Sebagai bentuk kepedulian terhadap kesehatan sivitas akademika dan masyarakat, tim Health Promoting University (HPU) FKM Universitas Jember merilis panduan edukatif mengenai dampak pancaroba dan tips menjaga imunitas tubuh agar tetap kuat menghadapi perubahan cuaca yang ekstrem.
Mengapa Pancaroba Membuat Kita Gampang Sakit?
Musim pancaroba yang biasanya terjadi pada bulan Maret–Mei dan September–November memaksa tubuh untuk terus-menerus beradaptasi dengan kondisi lingkungan yang tidak menentu. Beberapa faktor penyebab penurunan kesehatan di musim ini antara lain:
Reaksi Saluran Pernapasan: Udara dingin yang masuk ke tubuh dapat memicu peradangan pada saluran napas.
Ketidakstabilan Kimiawi Otak: Paparan panas ekstrem atau dingin yang drastis dapat memicu sakit kepala atau migrain.
Risiko Infeksi (ISPA & Diare): Udara kering dan berdebu meningkatkan risiko Infeksi Saluran Pernapasan Akut (ISPA). Selain itu, cuaca panas ekstrem mempercepat pertumbuhan bakteri pada makanan dan air yang tidak higienis, yang berpotensi menyebabkan diare.
Tips Sehat Menghadapi Pancaroba ala HPU FKM UNEJ
Agar tetap produktif dan terhindar dari penyakit, berikut adalah langkah-langkah perlindungan yang disarankan:
1. Penuhi Asupan Nutrisi & Cairan
Makan Bergizi Seimbang: Perbanyak sayur dan buah yang kaya Vitamin C, E, dan antioksidan (seperti jeruk, brokoli, dan wortel).
Hidrasi Maksimal: Minum air putih minimal 8 gelas (2 liter) sehari untuk mencegah dehidrasi.

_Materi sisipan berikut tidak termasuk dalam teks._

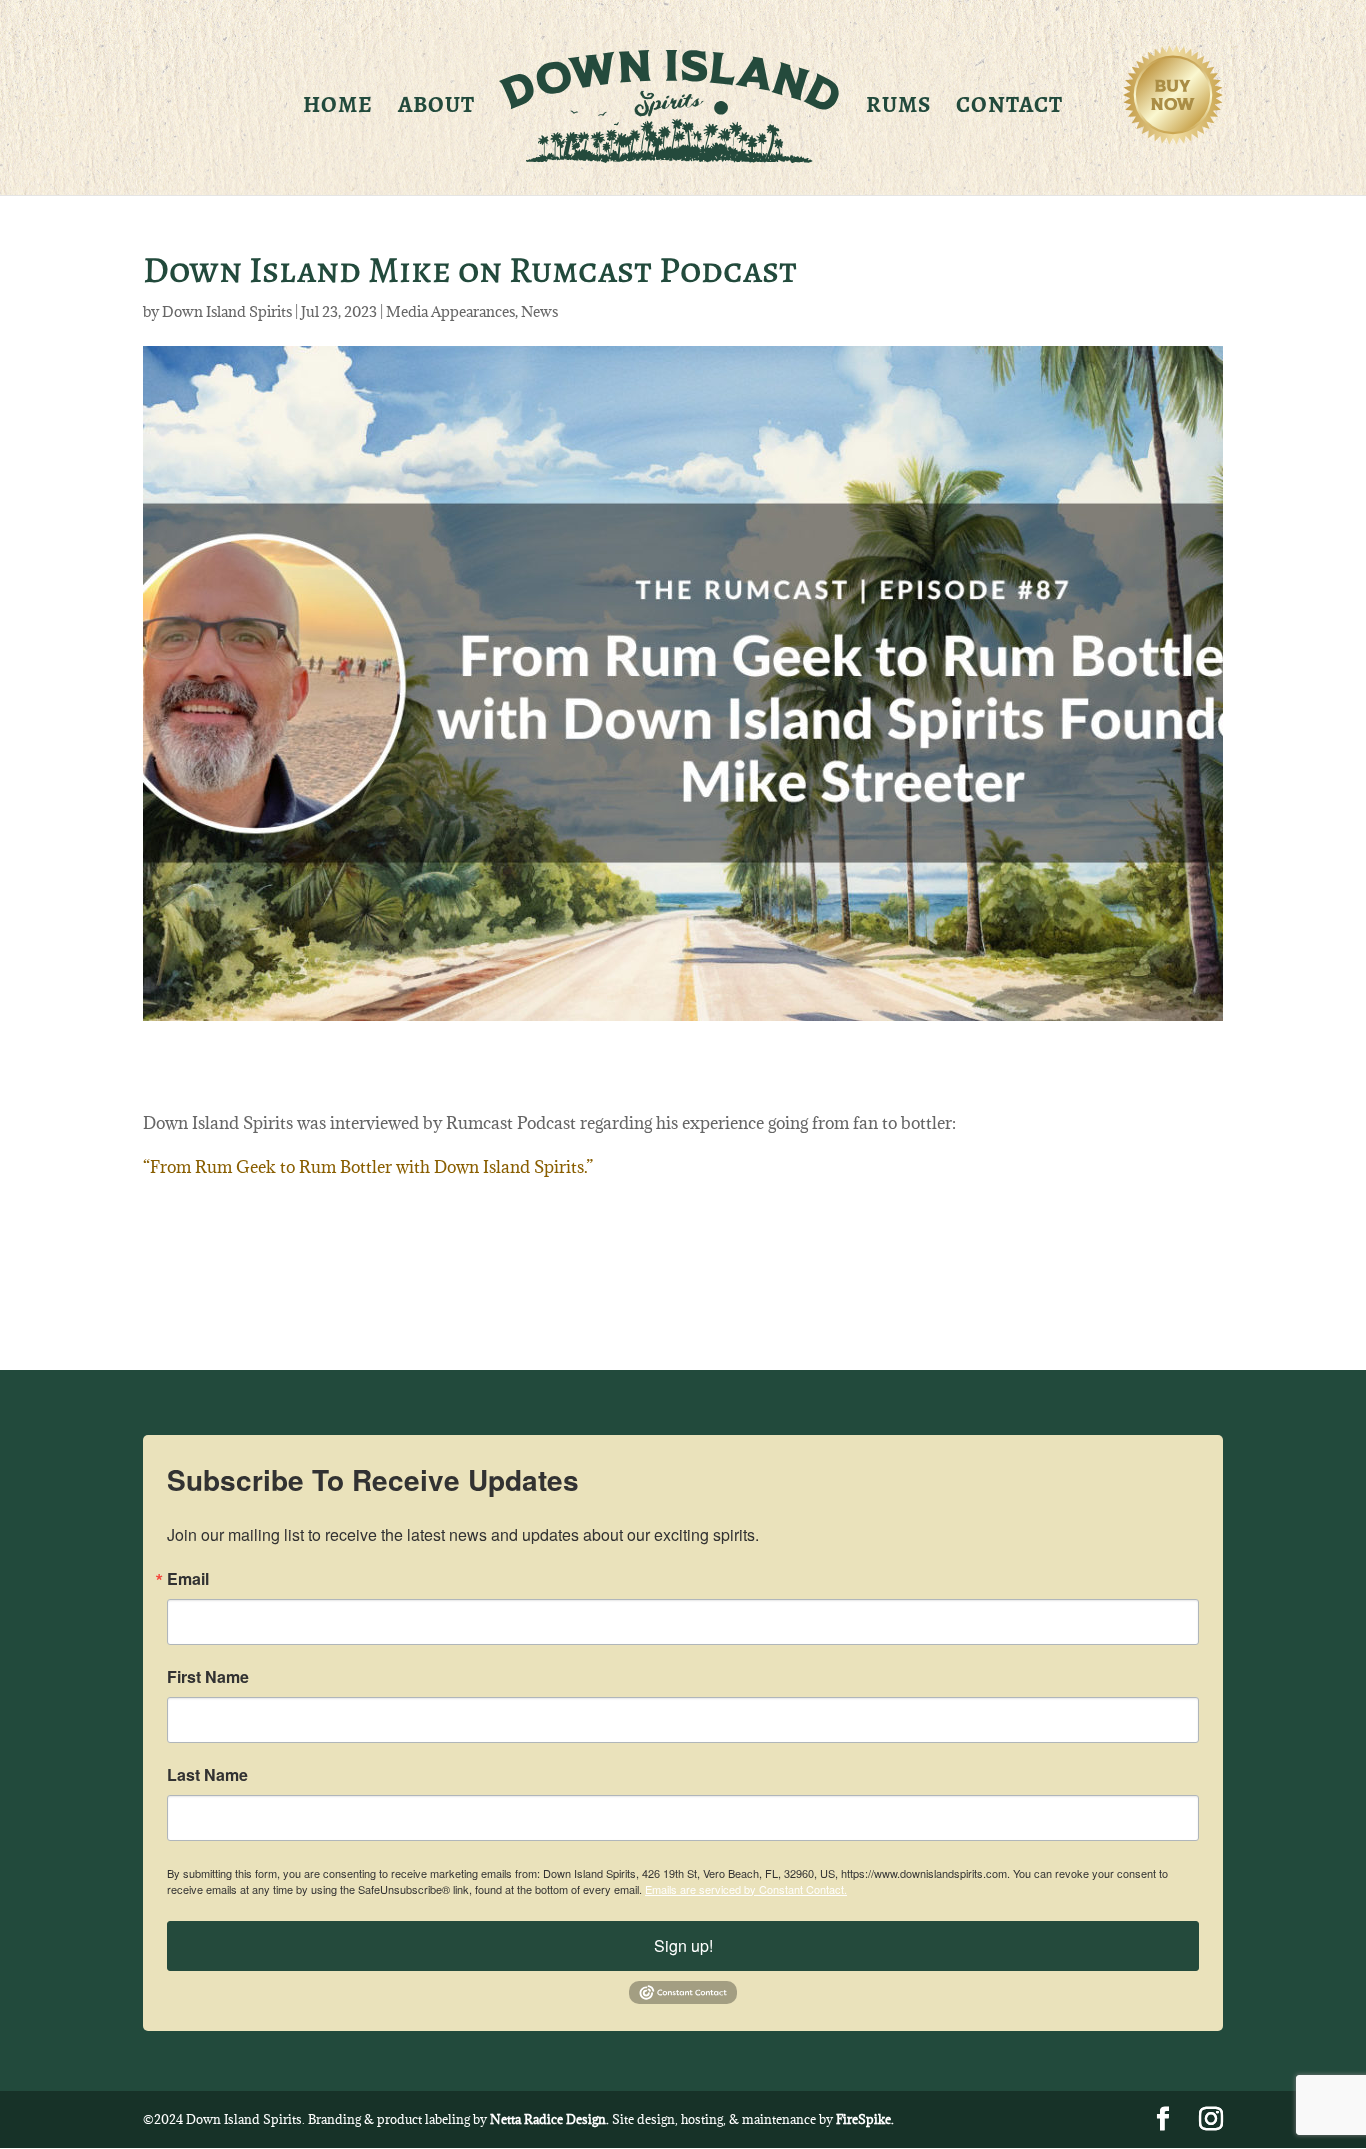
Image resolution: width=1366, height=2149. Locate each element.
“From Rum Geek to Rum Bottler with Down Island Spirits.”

Asupan Protein: Tambahkan telur, ikan, tahu, atau tempe untuk membangun fondasi imunitas yang kuat.
2. Tingkatkan Imunitas & Kebersihan
Istirahat Cukup: Tidur yang teratur membantu proses regenerasi sel imun.
Olahraga Rutin: Tetap aktif bergerak untuk menjaga kebugaran jantung dan paru.
Pakai Masker: Terutama saat berada di luar ruangan untuk menghindari debu dan paparan virus.
3. Perlindungan Spesifik & Pola Hidup Bersih Sehat (PHBS)
Hindari Rokok & Alkohol: Keduanya dapat melemahkan sistem kekebalan tubuh secara drastis.
Vaksinasi: Pertimbangkan vaksin influenza sebagai perlindungan tambahan.
Kelola Stres: Lakukan meditasi atau hobi yang menyenangkan karena kesehatan mental sangat berpengaruh pada imunitas fisik.
4. Adaptasi dengan Cuaca
Sediakan payung atau jas hujan di tas Anda.
Gunakan pakaian yang sesuai; pakaian hangat saat dingin, dan pakaian berbahan ringan yang menyerap keringat saat panas.
Jika muncul gejala batuk, pilek, atau demam, segera beristirahat dan konsultasikan ke dokter jika diperlukan.
Pesan dari HPU FKM UNEJ: Perubahan cuaca adalah hal yang tidak bisa kita kendalikan, namun kesehatan tubuh sepenuhnya berada di tangan kita. Dengan menerapkan pola hidup sehat secara konsisten, kita bisa tetap kuat dan tangguh menghadapi musim pancaroba.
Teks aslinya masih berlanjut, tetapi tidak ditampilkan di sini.